The euro was in the spotlight on Thursday, as the Bloomberg Euro Index rose as much as 0.69 percent, the most in almost two months, on news that European Central Bank policy makers are open to tweaking their policy guidance soon to align it with a strengthening economy. In the account of its December meeting, the ECB Governing Council said there was a “widely shared” view among officials that communication would need to evolve gradually based on the outlook for growth and inflation, according to Bloomberg News' Alessandro Speciale. But the language on the monetary-policy stance could be revisited early this year, leading traders to speculate that the ECB's bond purchases will end in September. That's good for the euro because it means the ECB will stop printing euros and debasing the currency to make its acquisitions. Though inflation remains weaker than the ECB would like, the broader economy is booming, with the central bank estimating the fastest expansion in 10 years in 2017. Surveys of confidence have surged and measures of activity are at multi-year highs.

Speaking of inflation, food prices globally have been in decline for the past three months and fell in December by the most in more than two years. Food got cheaper thanks to a slump in prices of sugar and dairy products from cheese to butter, the United Nations’ Food and Agriculture Organization said Thursday. Prices of meat, grains and vegetable oils fell, too. Lower prices of staples may help restrain inflation at a time when investors are betting it will pick up, spurred by a surge in commodities and the fastest world economy since 2011, according to Bloomberg News' Agnieszka de Sousa. The Bloomberg Commodity Index rose for a record 14 days in a row in the period ended Jan. 3, reaching a three-year high. Central banks often try to set aside volatile food prices when deciding on interest rates, although staples do form a bigger part of inflation baskets in developing nations such as India. Still, cheaper food will leave households with more disposable income to spend on non-essential items.

The good news is that economists expect the Republican tax cuts to give the U.S. economy a boost. The bad news is they don't see growth matching the greater than 3 percent levels of the second and third quarters, the most recent periods for which data are available. According to a new Bloomberg News survey of almost 100 economists conducted over the past week, the economy is seen expanding at an average pace of 2.5 percent over the next seven quarters, compared with an average of 2.3 percent in last month’s survey. The new tax legislation, signed into law by President Donald Trump, is seen supporting the economy along with gains in consumer spending and private investment, according to Bloomberg News' Joshua Robinson. Also, inflation could dip below the Fed’s 2 percent target by the end of the first quarter, but bounce back above target through the rest of this year and into 2019. Fed policy makers are forecast to increase interest rates two times before the end of the second quarter, according to the survey. Economists previously expected just one hike in the first half of the year.

Friday marks the official start of earnings season, as JPMorgan Chase reports fourth-quarter results at 6:45 a.m.

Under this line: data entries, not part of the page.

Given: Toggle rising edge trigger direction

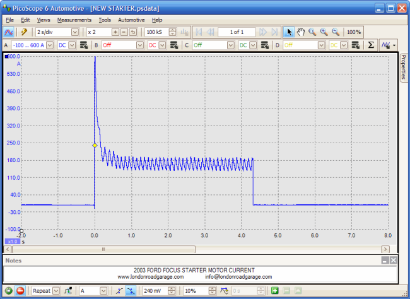Looking at the screenshot, I should click(x=119, y=291).
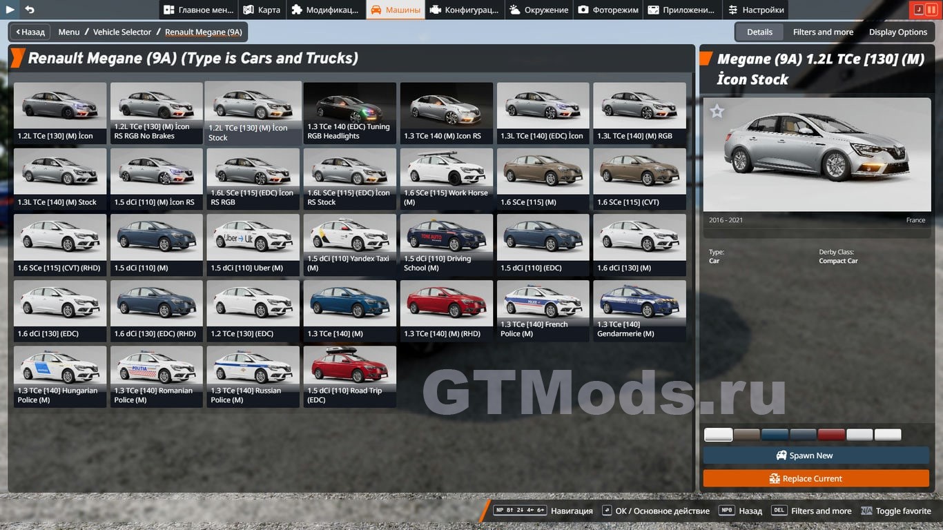Click the Replace Current button
This screenshot has height=530, width=943.
click(816, 478)
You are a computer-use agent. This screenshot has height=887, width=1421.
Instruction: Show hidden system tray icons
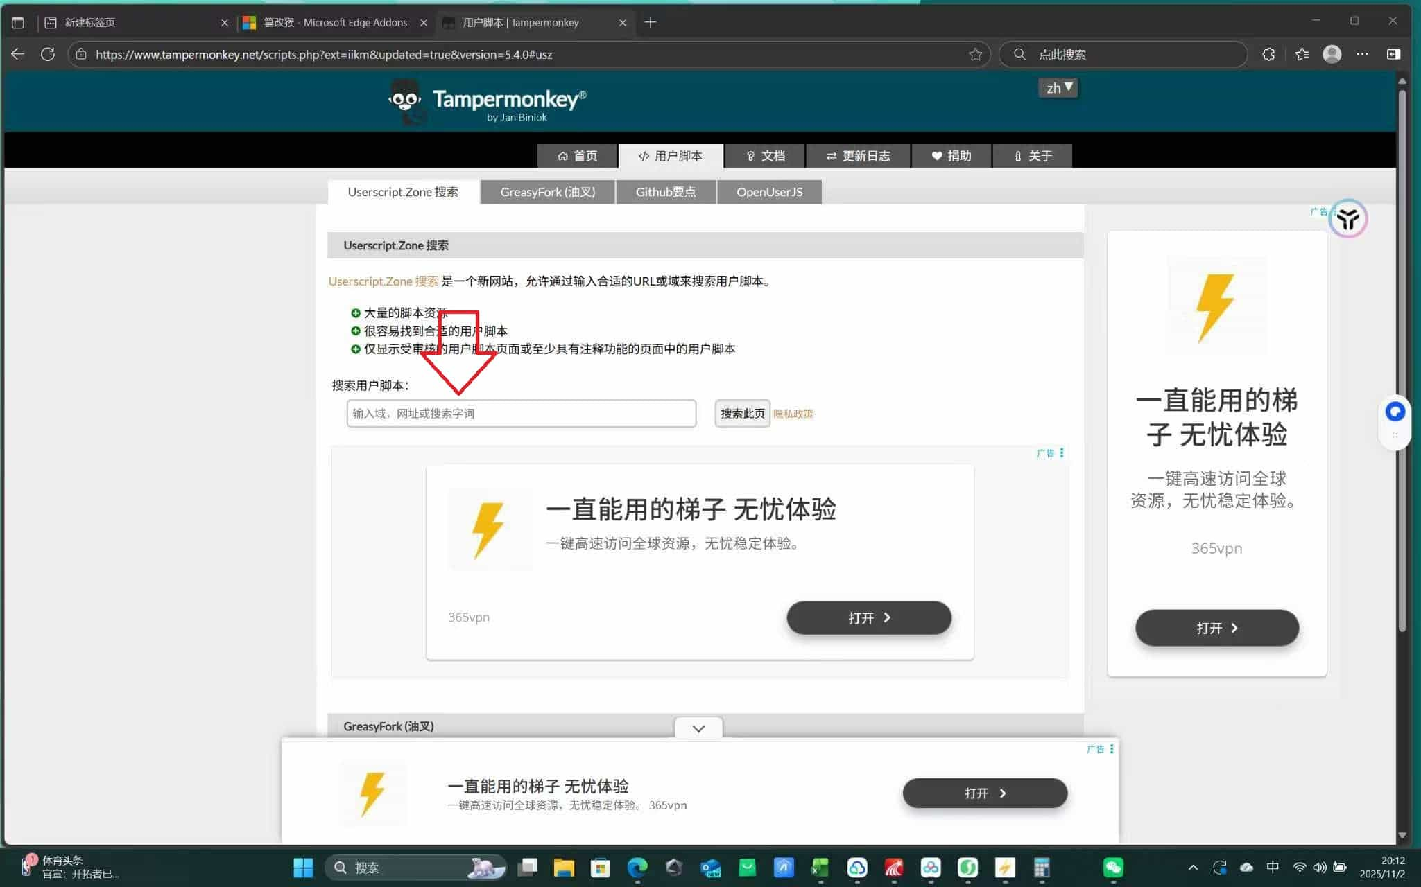[1193, 867]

New York time. Although U.S. companies are expected to report strong growth of 12 percent in earnings per share, it could get messy. According to the equity strategists at Bloomberg Intelligence, tax charges are likely to riddle the landscape, with results obscured by one-time tax payments for international profit. As a result, the focus will be on what company executives say about the outlook given the effects of tax reform. As the BI strategists note, while higher profit targets should reflect lower taxes, it's critical to keep an eye on revenue. A lower corporate tax rate provides near-term benefits, but the longer-term outlook will depend on revenue improvement as inflation pressures mount. Investors already know about a slew of tax write-offs due in the quarter, including JPMorgan’s "adjustment" of as much as $2 billion, a $20 billion hit at Citigroup and a $5 billion hit at Goldman Sachs.